Copy out every one of the rows below word for word, with nothing changed.

[Stored entries]
────

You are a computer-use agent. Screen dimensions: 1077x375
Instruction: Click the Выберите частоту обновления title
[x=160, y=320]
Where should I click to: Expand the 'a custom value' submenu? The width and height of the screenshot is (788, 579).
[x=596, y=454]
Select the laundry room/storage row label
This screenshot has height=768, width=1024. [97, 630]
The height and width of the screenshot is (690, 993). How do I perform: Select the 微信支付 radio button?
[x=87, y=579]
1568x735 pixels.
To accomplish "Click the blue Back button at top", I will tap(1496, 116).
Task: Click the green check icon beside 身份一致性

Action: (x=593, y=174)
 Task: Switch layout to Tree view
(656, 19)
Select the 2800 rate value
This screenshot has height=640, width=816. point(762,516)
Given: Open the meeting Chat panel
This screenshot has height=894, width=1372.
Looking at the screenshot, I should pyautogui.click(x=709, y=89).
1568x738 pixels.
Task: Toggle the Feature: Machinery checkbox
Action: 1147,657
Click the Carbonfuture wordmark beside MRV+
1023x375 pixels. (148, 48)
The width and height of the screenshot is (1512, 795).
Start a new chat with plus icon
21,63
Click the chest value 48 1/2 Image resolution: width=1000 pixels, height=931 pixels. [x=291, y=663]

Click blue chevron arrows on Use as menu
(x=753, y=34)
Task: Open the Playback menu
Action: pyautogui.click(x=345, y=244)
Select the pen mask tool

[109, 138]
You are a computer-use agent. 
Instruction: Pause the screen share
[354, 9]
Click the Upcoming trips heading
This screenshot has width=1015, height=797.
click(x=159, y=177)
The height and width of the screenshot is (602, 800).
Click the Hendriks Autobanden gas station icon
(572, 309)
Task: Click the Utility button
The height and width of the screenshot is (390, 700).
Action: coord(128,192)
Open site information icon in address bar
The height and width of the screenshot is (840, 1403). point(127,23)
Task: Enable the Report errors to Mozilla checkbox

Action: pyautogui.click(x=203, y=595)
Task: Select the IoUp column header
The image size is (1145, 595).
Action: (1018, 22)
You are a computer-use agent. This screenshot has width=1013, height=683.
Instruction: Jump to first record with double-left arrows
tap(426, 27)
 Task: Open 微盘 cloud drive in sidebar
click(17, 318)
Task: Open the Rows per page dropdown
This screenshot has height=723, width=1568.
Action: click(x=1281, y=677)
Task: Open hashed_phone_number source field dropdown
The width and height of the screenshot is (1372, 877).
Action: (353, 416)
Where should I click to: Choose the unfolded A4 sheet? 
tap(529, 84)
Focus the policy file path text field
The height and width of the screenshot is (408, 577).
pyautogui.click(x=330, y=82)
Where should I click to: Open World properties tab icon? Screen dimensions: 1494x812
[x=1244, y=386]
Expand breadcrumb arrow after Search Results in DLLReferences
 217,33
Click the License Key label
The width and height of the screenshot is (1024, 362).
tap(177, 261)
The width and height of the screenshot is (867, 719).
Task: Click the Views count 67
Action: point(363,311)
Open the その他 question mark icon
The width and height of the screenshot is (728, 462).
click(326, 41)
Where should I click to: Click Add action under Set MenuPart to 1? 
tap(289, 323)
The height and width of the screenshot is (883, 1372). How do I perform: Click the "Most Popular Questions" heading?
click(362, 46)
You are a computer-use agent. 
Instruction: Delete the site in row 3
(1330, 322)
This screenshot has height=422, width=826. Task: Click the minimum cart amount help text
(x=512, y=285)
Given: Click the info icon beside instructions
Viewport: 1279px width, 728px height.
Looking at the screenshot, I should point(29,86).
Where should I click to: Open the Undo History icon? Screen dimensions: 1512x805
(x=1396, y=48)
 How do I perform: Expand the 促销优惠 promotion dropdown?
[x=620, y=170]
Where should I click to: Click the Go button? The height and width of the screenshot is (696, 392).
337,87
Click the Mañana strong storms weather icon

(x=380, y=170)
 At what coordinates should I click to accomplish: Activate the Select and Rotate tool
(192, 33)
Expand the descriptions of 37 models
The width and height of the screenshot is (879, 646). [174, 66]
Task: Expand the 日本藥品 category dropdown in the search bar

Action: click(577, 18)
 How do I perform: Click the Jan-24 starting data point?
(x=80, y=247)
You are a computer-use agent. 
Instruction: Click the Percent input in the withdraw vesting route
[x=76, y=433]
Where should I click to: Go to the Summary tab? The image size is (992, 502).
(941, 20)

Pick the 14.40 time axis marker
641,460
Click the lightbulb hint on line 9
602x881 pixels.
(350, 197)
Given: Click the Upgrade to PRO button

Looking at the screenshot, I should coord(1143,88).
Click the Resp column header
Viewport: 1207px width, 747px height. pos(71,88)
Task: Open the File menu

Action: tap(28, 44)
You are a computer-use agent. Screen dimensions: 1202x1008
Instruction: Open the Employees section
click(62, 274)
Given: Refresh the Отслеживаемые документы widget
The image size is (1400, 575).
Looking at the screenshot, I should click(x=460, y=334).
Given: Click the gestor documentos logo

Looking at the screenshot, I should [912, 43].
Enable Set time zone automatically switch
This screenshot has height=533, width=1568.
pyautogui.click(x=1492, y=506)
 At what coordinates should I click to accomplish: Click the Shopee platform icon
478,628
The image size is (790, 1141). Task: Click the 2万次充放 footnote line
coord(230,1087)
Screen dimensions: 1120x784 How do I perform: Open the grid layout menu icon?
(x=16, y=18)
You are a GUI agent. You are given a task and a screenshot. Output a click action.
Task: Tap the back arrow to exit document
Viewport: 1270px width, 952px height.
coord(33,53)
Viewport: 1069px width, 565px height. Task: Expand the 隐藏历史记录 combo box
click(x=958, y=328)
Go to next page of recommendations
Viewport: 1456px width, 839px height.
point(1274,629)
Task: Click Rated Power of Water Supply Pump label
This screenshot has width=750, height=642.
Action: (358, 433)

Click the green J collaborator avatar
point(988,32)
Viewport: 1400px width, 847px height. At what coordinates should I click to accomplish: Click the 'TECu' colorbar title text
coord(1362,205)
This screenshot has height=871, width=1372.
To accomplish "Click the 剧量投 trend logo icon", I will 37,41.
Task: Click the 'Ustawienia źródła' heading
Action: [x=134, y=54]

────

_OUTPUT OF THE TASK_:
You are a computer-use agent. Screen dimensions: 1077x375
Instruction: Click the Выберите частоту обновления title
[x=160, y=320]
Where should I click to: Expand the 'a custom value' submenu? The width and height of the screenshot is (788, 579).
[x=596, y=454]
Select the laundry room/storage row label
This screenshot has height=768, width=1024. [97, 630]
The height and width of the screenshot is (690, 993). How do I perform: Select the 微信支付 radio button?
[x=87, y=579]
1568x735 pixels.
To accomplish "Click the blue Back button at top", I will tap(1496, 116).
Task: Click the green check icon beside 身份一致性

Action: (x=593, y=174)
 Task: Switch layout to Tree view
(656, 19)
Select the 2800 rate value
This screenshot has height=640, width=816. point(762,516)
Given: Open the meeting Chat panel
This screenshot has height=894, width=1372.
Looking at the screenshot, I should pyautogui.click(x=709, y=89).
1568x738 pixels.
Task: Toggle the Feature: Machinery checkbox
Action: 1147,657
Click the Carbonfuture wordmark beside MRV+
1023x375 pixels. (148, 48)
The width and height of the screenshot is (1512, 795).
Start a new chat with plus icon
21,63
Click the chest value 48 1/2 Image resolution: width=1000 pixels, height=931 pixels. [x=291, y=663]

Click blue chevron arrows on Use as menu
(x=753, y=34)
Task: Open the Playback menu
Action: pyautogui.click(x=345, y=244)
Select the pen mask tool

[109, 138]
You are a computer-use agent. 
Instruction: Pause the screen share
[354, 9]
Click the Upcoming trips heading
This screenshot has width=1015, height=797.
click(x=159, y=177)
The height and width of the screenshot is (602, 800).
Click the Hendriks Autobanden gas station icon
(572, 309)
Task: Click the Utility button
The height and width of the screenshot is (390, 700).
Action: coord(128,192)
Open site information icon in address bar
The height and width of the screenshot is (840, 1403). point(127,23)
Task: Enable the Report errors to Mozilla checkbox

Action: pyautogui.click(x=203, y=595)
Task: Select the IoUp column header
The image size is (1145, 595).
Action: (1018, 22)
You are a computer-use agent. This screenshot has width=1013, height=683.
Instruction: Jump to first record with double-left arrows
tap(426, 27)
 Task: Open 微盘 cloud drive in sidebar
click(17, 318)
Task: Open the Rows per page dropdown
This screenshot has height=723, width=1568.
Action: click(x=1281, y=677)
Task: Open hashed_phone_number source field dropdown
The width and height of the screenshot is (1372, 877).
Action: (353, 416)
Where should I click to: Choose the unfolded A4 sheet? 
tap(529, 84)
Focus the policy file path text field
The height and width of the screenshot is (408, 577).
pyautogui.click(x=330, y=82)
Where should I click to: Open World properties tab icon? Screen dimensions: 1494x812
[x=1244, y=386]
Expand breadcrumb arrow after Search Results in DLLReferences
 217,33
Click the License Key label
The width and height of the screenshot is (1024, 362).
tap(177, 261)
The width and height of the screenshot is (867, 719).
Task: Click the Views count 67
Action: point(363,311)
Open the その他 question mark icon
The width and height of the screenshot is (728, 462).
click(326, 41)
Where should I click to: Click Add action under Set MenuPart to 1? 
tap(289, 323)
The height and width of the screenshot is (883, 1372). How do I perform: Click the "Most Popular Questions" heading?
click(362, 46)
You are a computer-use agent. 
Instruction: Delete the site in row 3
(1330, 322)
This screenshot has height=422, width=826. Task: Click the minimum cart amount help text
(x=512, y=285)
Given: Click the info icon beside instructions
Viewport: 1279px width, 728px height.
Looking at the screenshot, I should point(29,86).
Where should I click to: Open the Undo History icon? Screen dimensions: 1512x805
(x=1396, y=48)
 How do I perform: Expand the 促销优惠 promotion dropdown?
[x=620, y=170]
Where should I click to: Click the Go button? The height and width of the screenshot is (696, 392).
337,87
Click the Mañana strong storms weather icon

(x=380, y=170)
 At what coordinates should I click to accomplish: Activate the Select and Rotate tool
(192, 33)
Expand the descriptions of 37 models
The width and height of the screenshot is (879, 646). [174, 66]
Task: Expand the 日本藥品 category dropdown in the search bar

Action: click(577, 18)
 How do I perform: Click the Jan-24 starting data point?
(x=80, y=247)
You are a computer-use agent. 
Instruction: Click the Percent input in the withdraw vesting route
[x=76, y=433]
Where should I click to: Go to the Summary tab? The image size is (992, 502).
(941, 20)

Pick the 14.40 time axis marker
641,460
Click the lightbulb hint on line 9
602x881 pixels.
(350, 197)
Given: Click the Upgrade to PRO button

Looking at the screenshot, I should coord(1143,88).
Click the Resp column header
Viewport: 1207px width, 747px height. pos(71,88)
Task: Open the File menu

Action: tap(28, 44)
You are a computer-use agent. Screen dimensions: 1202x1008
Instruction: Open the Employees section
click(62, 274)
Given: Refresh the Отслеживаемые документы widget
The image size is (1400, 575).
Looking at the screenshot, I should click(x=460, y=334).
Given: Click the gestor documentos logo

Looking at the screenshot, I should [912, 43].
Enable Set time zone automatically switch
This screenshot has height=533, width=1568.
pyautogui.click(x=1492, y=506)
 At what coordinates should I click to accomplish: Click the Shopee platform icon
478,628
The image size is (790, 1141). Task: Click the 2万次充放 footnote line
coord(230,1087)
Screen dimensions: 1120x784 How do I perform: Open the grid layout menu icon?
(x=16, y=18)
You are a GUI agent. You are given a task and a screenshot. Output a click action.
Task: Tap the back arrow to exit document
Viewport: 1270px width, 952px height.
coord(33,53)
Viewport: 1069px width, 565px height. Task: Expand the 隐藏历史记录 combo box
click(x=958, y=328)
Go to next page of recommendations
Viewport: 1456px width, 839px height.
point(1274,629)
Task: Click Rated Power of Water Supply Pump label
This screenshot has width=750, height=642.
Action: (358, 433)

Click the green J collaborator avatar
point(988,32)
Viewport: 1400px width, 847px height. At what coordinates should I click to accomplish: Click the 'TECu' colorbar title text
coord(1362,205)
This screenshot has height=871, width=1372.
To accomplish "Click the 剧量投 trend logo icon", I will 37,41.
Task: Click the 'Ustawienia źródła' heading
Action: [x=134, y=54]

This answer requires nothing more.